Elsevier

Computer Speech & Language

Volume 17, Issues 2–3, April–July 2003, Pages 233-262
Computer Speech & Language

Parameter reduction schemes for loosely coupled HMMs

https://doi.org/10.1016/S0885-2308(03)00009-3Get rights and content

Abstract

While Hidden Markov Models (HMMs) have been successful in many speech recognition tasks, performance on conversational speech is somewhat less successful, arguably due in part to the greater variation in timing of articulatory events. Loosely Coupled or Factorial HMMs (FHMMs) represent a family of models that have more flexibility for modeling such variation in speech, but there are tradeoffs to be studied in terms of computation and potential added confusability. This paper investigates two specific instances – Mixed-Memory and Parameter-Tied FHMMs – that can both be thought of as loosely coupled HMMs for modelling multiple time series. The Parameter-Tied FHMM, introduced here, has a potential advantage for speech modelling since it allows a left-to-right topology across the product state space. Experimental results on the ISOLET task show both models are feasible for speech recognition; TI-DIGITS recognition results show the Parameter-Tied FHMM is competitive with Multiband Models. State occupancy and pruning analyses show trends related to asynchrony that hold across the different models.

Introduction

Hidden Markov Model (HMM)-based automatic speech recognition (ASR) has been successfully applied to dictated speech tasks, but the approach is less successful when confronted with more conversational speech (Weintraub, Stolcke, & Sankar, 1995). The experiment in Saraclar, Nock, and Khudanpur (2000) suggests that at least part of the problem may be related to the increased pronunciation variability in conversational speech. It is often hypothesised that the lack of robustness to pronunciation variability is related to the construction of word models by concatenating sequences of phoneme models as specified by the pronunciation dictionary.

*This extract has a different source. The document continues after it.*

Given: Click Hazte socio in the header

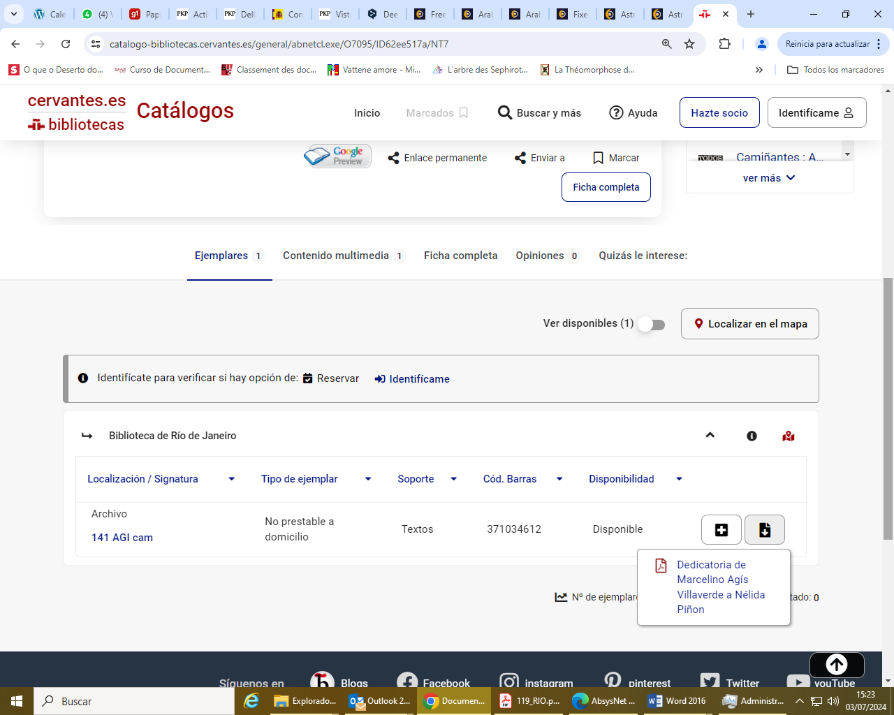Looking at the screenshot, I should 719,112.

One hypothesised source of difficulty is the limited nature of existing pronunciation dictionaries: typical pronunciation dictionaries contain only a few pronunciations for each word. For example, both the LIMSI (Lamel & Adda, 1996; Hain, Woodland, Evermann, & Povey, 2000) and Pronlex (Kingsbury, Strassel, & McLemore, 1997) recognition dictionaries have a single pronunciation for over 90% of the words and less than 1% of words have more than two pronunciations. Most recognition dictionaries contain even fewer pronunciations per word. The source of dictionary pronunciations varies, but is rarely conversational speech. Given such a pronunciation dictionary, it is assumed that the subword acoustic modelling scheme represents all remaining pronunciation variability. Context conditioning does model the influence of context on the realisation of sounds, and mixture of Gaussian output distributions in HMMs can capture variability in segment realisations. However, it can be argued that neither technique is an efficient model of these types of pronunciation change. Whilst reliance on the acoustic models to characterise pronunciation variability proved sufficient for dictated speech, it may not be adequate for capturing the increased range of pronunciations in conversational speech (Keating, 1997; Ostendorf, 2000; Weintraub et al., 1996). Firstly, inappropriate or inadequate pronunciations can lead to recognition errors. Secondly, broad variance models (resulting from a training scheme in which each subword model is potentially trained on data from other subword classes) can increase error rates due to increased acoustic confusability and also tend to increase decoding costs.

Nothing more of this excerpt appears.